Il made in Italy è la nostra identità
Se l’Italia è uscita dalla recessione nel primo trimestre del 2019, nonostante la sfiducia generalizzata che avvolge imprese e consumatori nel nostro Paese, è merito essenzialmente della notevole forza sui mercati internazionali del made in Italy. La capacità di export delle nostre imprese rappresenta un punto di forza tradizionale dell’economia italiana, che l’ipercompetizione dell’era globale non ha cancellato e che diventa ancora più importante in fasi di stagnazione del Pil come quella che stiamo vivendo.
Incrociando i dati Istat con il prezioso report sull’export di Sace e Simest, si può misurare lo stato di salute del nostro export. A febbraio le esportazioni italiane di beni sono aumentate del 3,4% rispetto allo stesso mese del 2018 (la media del primo bimestre è del 3,2%): è un dato molto positivo, in uno scenario caratterizzato dal rallentamento della crescita globale, dall’acuirsi delle tensioni incrociate tra i tre grandi blocchi commerciali (Usa, Cina, Unione Europea) e dall’esplodere di numerose situazioni di crisi a livello regionale. L’export verso Francia e Germania, i principali destinatari del nostro export, cresce senza sosta. Ma le sorprese migliori giungono nei primi mesi del 2019 dai mercati extra-Ue: fanno un balzo in avanti le nostre esportazioni in India (+12,2%) e in Giappone (+10,5%). E continua a muoversi in territorio positivo – meglio delle attese – il nostro export verso la Cina (+2,8%).
Tra gli storici pilastri del made in Italy, mantengono un grande appeal nel mondo tre eccellenze tricolori: food, moda e meccanica strumentale.
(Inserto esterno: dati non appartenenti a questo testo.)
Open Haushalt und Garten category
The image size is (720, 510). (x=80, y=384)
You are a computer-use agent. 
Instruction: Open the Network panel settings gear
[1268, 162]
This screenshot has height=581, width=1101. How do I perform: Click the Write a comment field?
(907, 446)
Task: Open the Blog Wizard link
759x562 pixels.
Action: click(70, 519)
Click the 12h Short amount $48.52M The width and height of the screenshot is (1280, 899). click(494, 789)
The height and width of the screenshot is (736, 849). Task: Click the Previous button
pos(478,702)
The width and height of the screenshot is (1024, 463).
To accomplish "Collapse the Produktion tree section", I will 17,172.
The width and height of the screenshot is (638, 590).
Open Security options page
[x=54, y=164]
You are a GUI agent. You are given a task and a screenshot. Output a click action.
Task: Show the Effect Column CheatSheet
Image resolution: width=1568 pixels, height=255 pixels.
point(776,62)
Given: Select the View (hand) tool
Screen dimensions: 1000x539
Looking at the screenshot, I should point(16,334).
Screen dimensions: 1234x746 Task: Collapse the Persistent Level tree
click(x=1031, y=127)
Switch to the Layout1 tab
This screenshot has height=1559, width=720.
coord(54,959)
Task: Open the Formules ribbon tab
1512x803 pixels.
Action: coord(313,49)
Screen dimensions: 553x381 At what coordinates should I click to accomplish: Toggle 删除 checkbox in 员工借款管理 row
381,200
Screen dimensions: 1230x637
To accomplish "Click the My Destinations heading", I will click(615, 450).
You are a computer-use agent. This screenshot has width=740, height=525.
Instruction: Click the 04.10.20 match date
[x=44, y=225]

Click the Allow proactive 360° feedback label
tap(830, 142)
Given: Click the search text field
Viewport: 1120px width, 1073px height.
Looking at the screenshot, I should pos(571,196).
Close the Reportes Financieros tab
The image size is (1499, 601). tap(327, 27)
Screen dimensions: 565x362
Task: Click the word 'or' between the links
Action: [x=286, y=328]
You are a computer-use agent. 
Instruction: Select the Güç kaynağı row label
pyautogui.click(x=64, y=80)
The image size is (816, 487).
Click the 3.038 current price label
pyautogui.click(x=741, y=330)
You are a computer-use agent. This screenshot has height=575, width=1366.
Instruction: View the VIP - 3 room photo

L’alimentare è protagonista di un rush di successo in Germania, la moda italiana avanza a grandi passi in Cina, la meccanica strumentale (che rappresenta per fatturato il nostro principale settore d’esportazione) fa registrare performance di crescita a doppia cifra in Giappone, India e Stati Uniti.
Nei giorni in cui celebriamo il genio di Leonardo da Vinci – uomo capace al tempo stesso di intuizioni avveniristiche e di “stare sul mercato” del suo tempo, in un contesto molto competitivo di talenti rinascimentali – abbiamo di fronte ai nostri occhi dati e storie che testimoniano che la capacità creativa e produttiva italiana non si è perduta nei secoli. E che, indipendentemente dalle contorsioni interne della politica italiana, il “bello e ben fatto” continua ad essere l’elemento più forte dell’identità italiana percepita nel mondo.